Was ist ein Beispiel für ein Asset-Management-System?
eWorkOrders ist ein weit verbreitetes Beispiel für ein Asset-Management-System, das Anlagenverfolgung, Wartungsautomatisierung, Compliance-Protokollierung und Bestandsverwaltung auf einer einzigen Cloud-basierten Plattform vereint. Es unterstützt verschiedene Branchen – wie Fertigung, Gesundheitswesen und Behörden – durch mobilen Zugriff, QR-Code-Scanning und Echtzeit-Reporting. Dank seiner benutzerfreundlichen Oberfläche und Skalierbarkeit unterstützt es sowohl kleine Teams als auch große Unternehmen bei der Optimierung ihrer Abläufe und der Senkung der Anlagenkosten. Seine umfassenden Support- und Integrationsmöglichkeiten machen es zu einer praktischen Wahl für Unternehmen mit wachsender Infrastruktur.
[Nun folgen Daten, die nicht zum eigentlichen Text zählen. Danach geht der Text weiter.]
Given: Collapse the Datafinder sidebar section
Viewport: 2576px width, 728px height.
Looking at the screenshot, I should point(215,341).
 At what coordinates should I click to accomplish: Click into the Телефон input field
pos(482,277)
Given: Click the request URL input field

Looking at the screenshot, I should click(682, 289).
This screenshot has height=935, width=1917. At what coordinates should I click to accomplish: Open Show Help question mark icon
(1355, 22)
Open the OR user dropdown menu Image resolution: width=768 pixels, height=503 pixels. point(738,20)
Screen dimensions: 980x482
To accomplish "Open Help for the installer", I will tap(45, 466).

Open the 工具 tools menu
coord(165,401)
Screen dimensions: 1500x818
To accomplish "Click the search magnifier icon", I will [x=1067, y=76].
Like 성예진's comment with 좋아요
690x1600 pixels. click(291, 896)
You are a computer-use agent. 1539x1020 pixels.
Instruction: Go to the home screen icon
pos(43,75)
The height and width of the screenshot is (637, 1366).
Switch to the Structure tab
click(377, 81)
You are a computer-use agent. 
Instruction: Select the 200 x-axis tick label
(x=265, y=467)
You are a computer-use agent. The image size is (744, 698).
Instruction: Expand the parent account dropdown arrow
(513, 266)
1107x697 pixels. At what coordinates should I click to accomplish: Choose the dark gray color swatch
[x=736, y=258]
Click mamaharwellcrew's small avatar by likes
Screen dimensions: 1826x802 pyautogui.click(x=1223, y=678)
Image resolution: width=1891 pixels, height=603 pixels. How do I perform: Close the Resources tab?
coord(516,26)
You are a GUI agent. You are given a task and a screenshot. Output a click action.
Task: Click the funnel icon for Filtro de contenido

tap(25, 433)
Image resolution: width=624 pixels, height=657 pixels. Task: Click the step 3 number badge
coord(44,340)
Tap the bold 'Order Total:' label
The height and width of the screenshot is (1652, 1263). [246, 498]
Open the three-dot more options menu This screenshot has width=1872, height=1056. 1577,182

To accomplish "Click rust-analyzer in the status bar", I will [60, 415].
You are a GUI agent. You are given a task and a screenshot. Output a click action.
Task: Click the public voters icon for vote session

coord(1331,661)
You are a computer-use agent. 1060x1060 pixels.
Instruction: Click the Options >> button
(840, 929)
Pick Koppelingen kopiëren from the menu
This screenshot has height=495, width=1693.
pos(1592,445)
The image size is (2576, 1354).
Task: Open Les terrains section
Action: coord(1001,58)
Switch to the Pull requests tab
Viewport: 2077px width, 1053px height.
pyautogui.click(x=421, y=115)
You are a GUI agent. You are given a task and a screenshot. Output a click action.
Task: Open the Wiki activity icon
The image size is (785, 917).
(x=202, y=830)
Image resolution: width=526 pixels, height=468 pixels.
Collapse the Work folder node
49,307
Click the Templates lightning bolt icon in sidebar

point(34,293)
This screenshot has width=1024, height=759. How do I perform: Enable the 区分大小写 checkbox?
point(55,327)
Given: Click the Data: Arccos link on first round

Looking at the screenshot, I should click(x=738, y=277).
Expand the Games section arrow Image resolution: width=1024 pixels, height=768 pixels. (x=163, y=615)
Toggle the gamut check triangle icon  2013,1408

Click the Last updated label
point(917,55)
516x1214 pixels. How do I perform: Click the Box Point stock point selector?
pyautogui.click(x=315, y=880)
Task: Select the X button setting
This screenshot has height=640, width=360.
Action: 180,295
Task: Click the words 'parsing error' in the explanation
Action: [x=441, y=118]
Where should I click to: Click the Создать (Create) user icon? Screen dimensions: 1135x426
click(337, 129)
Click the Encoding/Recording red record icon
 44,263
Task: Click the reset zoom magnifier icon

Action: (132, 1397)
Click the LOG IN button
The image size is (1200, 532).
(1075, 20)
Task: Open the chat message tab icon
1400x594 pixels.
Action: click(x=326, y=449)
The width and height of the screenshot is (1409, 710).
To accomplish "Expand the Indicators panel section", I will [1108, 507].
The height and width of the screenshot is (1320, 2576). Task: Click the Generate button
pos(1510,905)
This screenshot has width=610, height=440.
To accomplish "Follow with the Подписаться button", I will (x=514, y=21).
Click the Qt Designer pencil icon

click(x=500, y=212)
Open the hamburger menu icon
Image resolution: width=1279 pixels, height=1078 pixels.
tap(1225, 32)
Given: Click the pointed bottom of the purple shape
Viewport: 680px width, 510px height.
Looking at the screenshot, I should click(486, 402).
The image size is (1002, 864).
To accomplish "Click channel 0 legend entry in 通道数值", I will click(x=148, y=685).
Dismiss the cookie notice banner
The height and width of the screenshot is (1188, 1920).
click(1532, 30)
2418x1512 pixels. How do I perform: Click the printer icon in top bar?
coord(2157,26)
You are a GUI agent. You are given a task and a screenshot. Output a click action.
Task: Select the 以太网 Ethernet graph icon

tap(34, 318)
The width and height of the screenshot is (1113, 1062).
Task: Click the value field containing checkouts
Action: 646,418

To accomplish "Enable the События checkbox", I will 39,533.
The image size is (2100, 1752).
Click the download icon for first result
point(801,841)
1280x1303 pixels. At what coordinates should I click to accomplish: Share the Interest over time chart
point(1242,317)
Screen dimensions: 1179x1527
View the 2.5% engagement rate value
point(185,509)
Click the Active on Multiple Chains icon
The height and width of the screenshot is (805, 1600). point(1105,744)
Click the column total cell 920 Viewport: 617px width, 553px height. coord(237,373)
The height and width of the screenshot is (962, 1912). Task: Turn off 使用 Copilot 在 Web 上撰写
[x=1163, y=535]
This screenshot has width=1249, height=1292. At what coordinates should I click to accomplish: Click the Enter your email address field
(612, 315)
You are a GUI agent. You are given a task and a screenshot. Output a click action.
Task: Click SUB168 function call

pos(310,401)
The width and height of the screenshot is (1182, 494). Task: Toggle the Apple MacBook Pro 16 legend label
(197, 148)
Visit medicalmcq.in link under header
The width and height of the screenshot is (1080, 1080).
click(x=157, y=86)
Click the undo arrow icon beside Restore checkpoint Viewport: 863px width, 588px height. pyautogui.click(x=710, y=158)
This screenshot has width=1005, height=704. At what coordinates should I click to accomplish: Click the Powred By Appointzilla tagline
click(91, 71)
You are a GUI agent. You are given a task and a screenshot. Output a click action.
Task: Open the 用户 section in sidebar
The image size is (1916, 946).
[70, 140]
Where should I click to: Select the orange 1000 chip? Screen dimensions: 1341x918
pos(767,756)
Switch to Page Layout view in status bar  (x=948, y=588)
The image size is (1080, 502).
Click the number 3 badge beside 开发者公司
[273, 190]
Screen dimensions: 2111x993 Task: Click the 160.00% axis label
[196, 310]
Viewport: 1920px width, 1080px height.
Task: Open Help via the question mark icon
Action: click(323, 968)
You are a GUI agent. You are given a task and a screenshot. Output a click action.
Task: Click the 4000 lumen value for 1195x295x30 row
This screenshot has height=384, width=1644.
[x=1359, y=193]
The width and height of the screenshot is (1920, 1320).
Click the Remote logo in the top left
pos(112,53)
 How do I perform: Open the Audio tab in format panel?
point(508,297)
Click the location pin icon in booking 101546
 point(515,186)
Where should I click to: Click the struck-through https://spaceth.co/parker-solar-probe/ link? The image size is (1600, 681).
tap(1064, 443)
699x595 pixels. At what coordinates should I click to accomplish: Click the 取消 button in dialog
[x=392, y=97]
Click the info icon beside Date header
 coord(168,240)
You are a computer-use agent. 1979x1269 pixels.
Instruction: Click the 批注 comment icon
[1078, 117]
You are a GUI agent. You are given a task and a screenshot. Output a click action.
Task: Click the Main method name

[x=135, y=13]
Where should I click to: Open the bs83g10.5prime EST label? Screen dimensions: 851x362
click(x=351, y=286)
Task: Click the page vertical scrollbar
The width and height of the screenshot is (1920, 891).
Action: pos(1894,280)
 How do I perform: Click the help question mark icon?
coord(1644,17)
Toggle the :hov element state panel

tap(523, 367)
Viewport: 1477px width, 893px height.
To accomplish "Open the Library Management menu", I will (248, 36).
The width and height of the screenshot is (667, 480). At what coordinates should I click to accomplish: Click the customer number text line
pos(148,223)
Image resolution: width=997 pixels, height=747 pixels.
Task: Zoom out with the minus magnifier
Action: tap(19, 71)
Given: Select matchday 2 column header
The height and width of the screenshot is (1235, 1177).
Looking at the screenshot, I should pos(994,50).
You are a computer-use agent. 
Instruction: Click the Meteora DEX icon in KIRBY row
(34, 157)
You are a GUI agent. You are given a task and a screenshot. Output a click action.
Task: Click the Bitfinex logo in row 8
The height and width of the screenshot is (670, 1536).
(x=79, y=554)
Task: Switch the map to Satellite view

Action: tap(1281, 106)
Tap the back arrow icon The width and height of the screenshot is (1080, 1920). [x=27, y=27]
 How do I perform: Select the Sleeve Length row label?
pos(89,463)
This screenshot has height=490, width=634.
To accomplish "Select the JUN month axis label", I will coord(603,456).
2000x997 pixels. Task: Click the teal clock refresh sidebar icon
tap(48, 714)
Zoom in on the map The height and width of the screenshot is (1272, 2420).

Was sind die 5 Ps des Asset Managements?
Die 5 Ps des Asset Managements sind Planung, Personal, Prozesse, Leistung und Richtlinien. Planung stellt sicher, dass die Asset-Ziele mit der Unternehmensstrategie und den zukünftigen Anforderungen übereinstimmen. Personal bezieht sich auf die Rollen und Verantwortlichkeiten derjenigen, die das System verwalten und nutzen. Prozesse definieren, wie Assets strukturiert und wiederholbar beschafft, gepflegt und entsorgt werden. Die Leistung misst, ob Assets den erwarteten Wert liefern, während Richtlinien die Governance-Regeln festlegen, die Verantwortlichkeit, Compliance und einheitliche Standards gewährleisten.
Haben Sie noch Fragen zur Implementierung, zu Tags oder zu Wartungsplänen? Sehen Sie sich unsere FAQ-Bereich zur Vermögensverwaltung.